QUESTIONS ON THE MATERIAL:
• 1. In the heart disease prediction text below, what may the determined threshold value be stored together with?
• 2. Translate this sentence from the heart disease prediction text into Spanish: "Other specific details of the present disclosure are included in the detailed description and drawings."

In an alternative exemplary embodiment, the determined threshold value may be stored together with a weight of the deep learning model.

According to another exemplary embodiment of the present disclosure, there may be disclosed a server that performs the method of generating a model for predicting heart disease. The server may include a memory that stores one or more instructions and a processor that executes one or more instructions stored in the memory, wherein the processor may perform the described method of generating the model for predicting heart disease by executing the one or more instructions.

According to another exemplary embodiment of the present disclosure, there may be disclosed a computer-readable recording medium. The computer-readable recording medium may perform the method of generating the model for predicting heart disease while being combined with a computer, which is hardware.

Other specific details of the present disclosure are included in the detailed description and drawings.

According to various exemplary embodiments of the present disclosure, an accuracy of predicting a patient's heart disease can be improved by extracting ROI electrocardiogram data from a patient's electrocardiogram data and then applying the extracted ROI electrocardiogram data to a deep learning model.

In addition, the present disclosure can provide an effect of allowing a patient to identify his or her health condition and to prevent a heart disease in advance by predicting the risk of future heart disease by utilizing a plurality of machine learning models. Through this, an opportunity to protect patients' lives and improve treatment outcomes can be provided by enabling early detection and rapid response to heart disease.

In addition, the present disclosure can provide an effect of increasing an efficiency of screening and reducing opportunity costs in the medical field by drastically reducing the physical time of medical staff who have to analyze electrocardiogram data one by one through an automated AI-based process.

Additionally, the present disclosure can further improve an accuracy of predicting the risk of heart disease by performing ensembles by using a plurality of tree-based machine learning models in order to ensemble HRV feature information, latent vectors extracted from embedding models, and metadata such as a patient's age.

MATERIAL SUPPLIED:
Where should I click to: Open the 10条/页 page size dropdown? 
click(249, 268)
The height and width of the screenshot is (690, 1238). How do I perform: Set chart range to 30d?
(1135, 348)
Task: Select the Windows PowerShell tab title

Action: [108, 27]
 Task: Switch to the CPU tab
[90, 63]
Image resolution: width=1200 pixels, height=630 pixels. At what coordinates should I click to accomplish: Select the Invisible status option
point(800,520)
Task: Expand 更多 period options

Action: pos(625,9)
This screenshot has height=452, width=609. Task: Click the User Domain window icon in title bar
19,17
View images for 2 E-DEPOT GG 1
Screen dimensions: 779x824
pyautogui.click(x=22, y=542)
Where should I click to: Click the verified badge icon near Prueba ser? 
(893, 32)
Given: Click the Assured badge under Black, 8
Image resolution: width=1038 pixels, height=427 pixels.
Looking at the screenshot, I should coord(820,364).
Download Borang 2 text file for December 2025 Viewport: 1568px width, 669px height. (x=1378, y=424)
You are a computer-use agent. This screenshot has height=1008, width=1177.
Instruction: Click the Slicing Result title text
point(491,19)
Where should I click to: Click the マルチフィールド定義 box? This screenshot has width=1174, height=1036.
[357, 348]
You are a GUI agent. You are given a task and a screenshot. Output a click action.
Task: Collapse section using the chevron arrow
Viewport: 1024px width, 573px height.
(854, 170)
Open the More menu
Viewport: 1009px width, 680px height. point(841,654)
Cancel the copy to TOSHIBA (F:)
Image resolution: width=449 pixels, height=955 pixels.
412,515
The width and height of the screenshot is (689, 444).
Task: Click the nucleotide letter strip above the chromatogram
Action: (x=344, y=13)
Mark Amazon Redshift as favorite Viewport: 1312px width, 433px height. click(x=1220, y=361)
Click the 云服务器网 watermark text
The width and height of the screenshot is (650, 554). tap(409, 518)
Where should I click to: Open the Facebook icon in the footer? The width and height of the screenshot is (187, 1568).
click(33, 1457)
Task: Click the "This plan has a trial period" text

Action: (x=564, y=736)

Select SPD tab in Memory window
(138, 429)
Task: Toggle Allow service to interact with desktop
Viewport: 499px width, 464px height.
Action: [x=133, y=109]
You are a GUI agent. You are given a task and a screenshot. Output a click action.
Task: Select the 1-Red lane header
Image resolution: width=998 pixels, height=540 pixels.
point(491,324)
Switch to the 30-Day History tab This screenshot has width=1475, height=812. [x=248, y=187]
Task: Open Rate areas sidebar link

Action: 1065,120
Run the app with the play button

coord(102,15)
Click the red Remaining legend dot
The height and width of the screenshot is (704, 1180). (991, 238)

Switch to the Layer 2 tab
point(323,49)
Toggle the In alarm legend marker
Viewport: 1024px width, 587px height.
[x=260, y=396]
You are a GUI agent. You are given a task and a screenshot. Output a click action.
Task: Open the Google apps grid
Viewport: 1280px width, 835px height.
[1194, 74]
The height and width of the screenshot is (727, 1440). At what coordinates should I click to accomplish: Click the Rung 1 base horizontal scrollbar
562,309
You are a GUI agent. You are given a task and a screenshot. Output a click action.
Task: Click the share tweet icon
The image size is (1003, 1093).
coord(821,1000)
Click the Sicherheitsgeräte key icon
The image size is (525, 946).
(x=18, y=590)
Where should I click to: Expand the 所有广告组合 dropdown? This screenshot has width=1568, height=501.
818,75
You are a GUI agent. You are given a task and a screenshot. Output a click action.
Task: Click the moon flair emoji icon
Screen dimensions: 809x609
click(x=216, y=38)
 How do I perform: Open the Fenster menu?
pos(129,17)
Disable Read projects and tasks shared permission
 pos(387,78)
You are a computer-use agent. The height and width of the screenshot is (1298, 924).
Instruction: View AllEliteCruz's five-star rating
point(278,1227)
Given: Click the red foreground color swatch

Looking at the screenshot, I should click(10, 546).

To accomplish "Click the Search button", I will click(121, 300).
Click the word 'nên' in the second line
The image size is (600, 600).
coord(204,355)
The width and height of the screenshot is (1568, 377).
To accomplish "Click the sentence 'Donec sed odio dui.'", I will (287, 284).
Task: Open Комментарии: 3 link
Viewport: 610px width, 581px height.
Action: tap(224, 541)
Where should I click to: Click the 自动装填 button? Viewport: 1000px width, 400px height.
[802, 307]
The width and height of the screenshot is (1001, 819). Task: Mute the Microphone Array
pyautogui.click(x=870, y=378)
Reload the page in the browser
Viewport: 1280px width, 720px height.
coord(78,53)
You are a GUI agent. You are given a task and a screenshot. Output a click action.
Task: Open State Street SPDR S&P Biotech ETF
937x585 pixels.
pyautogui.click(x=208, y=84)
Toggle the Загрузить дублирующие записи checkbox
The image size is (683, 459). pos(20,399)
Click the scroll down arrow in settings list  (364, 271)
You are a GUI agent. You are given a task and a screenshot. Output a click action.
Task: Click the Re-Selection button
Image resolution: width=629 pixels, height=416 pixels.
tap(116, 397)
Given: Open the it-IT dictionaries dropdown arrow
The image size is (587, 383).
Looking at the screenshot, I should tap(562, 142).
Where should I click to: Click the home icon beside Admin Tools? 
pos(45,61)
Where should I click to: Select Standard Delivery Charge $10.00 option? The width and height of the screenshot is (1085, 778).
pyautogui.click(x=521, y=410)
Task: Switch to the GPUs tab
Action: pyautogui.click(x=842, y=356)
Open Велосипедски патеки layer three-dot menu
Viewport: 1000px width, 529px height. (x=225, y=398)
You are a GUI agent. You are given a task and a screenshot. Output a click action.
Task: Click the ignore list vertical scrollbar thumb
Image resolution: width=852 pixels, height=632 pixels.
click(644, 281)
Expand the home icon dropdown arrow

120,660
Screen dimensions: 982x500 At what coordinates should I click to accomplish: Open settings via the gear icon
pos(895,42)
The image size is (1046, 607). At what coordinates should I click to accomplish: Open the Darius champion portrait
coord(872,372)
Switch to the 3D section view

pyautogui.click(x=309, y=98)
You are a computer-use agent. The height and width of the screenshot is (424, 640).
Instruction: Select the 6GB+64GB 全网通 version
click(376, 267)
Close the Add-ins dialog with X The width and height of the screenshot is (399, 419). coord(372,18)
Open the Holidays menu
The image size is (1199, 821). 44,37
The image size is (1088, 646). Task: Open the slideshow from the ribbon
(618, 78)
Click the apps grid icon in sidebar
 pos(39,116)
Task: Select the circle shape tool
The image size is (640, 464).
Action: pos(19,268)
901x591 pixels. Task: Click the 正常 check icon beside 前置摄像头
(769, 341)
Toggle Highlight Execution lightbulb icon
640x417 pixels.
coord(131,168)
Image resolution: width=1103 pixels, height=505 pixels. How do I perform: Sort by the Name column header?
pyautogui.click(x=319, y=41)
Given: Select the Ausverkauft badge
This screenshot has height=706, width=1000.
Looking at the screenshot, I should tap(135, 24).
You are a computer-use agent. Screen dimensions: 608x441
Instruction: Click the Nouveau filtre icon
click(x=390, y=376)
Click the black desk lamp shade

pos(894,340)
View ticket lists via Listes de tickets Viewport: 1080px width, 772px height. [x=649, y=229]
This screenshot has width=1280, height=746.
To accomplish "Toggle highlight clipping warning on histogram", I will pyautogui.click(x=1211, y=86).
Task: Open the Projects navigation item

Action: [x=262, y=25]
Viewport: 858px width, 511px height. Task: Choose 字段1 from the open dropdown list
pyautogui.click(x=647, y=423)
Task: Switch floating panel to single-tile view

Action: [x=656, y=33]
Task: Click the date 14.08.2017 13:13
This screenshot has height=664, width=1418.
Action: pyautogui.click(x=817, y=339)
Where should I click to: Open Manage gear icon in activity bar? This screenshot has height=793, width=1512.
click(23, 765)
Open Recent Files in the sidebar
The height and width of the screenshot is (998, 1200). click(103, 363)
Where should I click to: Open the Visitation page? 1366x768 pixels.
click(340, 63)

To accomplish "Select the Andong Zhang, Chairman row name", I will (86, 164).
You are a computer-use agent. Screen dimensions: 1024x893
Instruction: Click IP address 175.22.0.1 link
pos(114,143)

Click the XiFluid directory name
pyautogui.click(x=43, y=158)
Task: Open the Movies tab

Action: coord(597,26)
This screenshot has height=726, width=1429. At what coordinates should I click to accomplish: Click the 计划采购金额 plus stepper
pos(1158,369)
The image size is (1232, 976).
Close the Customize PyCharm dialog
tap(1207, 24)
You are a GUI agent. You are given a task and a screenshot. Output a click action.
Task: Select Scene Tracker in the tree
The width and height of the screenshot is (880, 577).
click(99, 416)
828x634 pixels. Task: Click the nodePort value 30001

ANSWERS FOR THE TASKS:
• 1. A weight of the deep learning model.

• 2. Otros detalles específicos de la presente divulgación se incluyen en la descripción detallada y en los dibujos.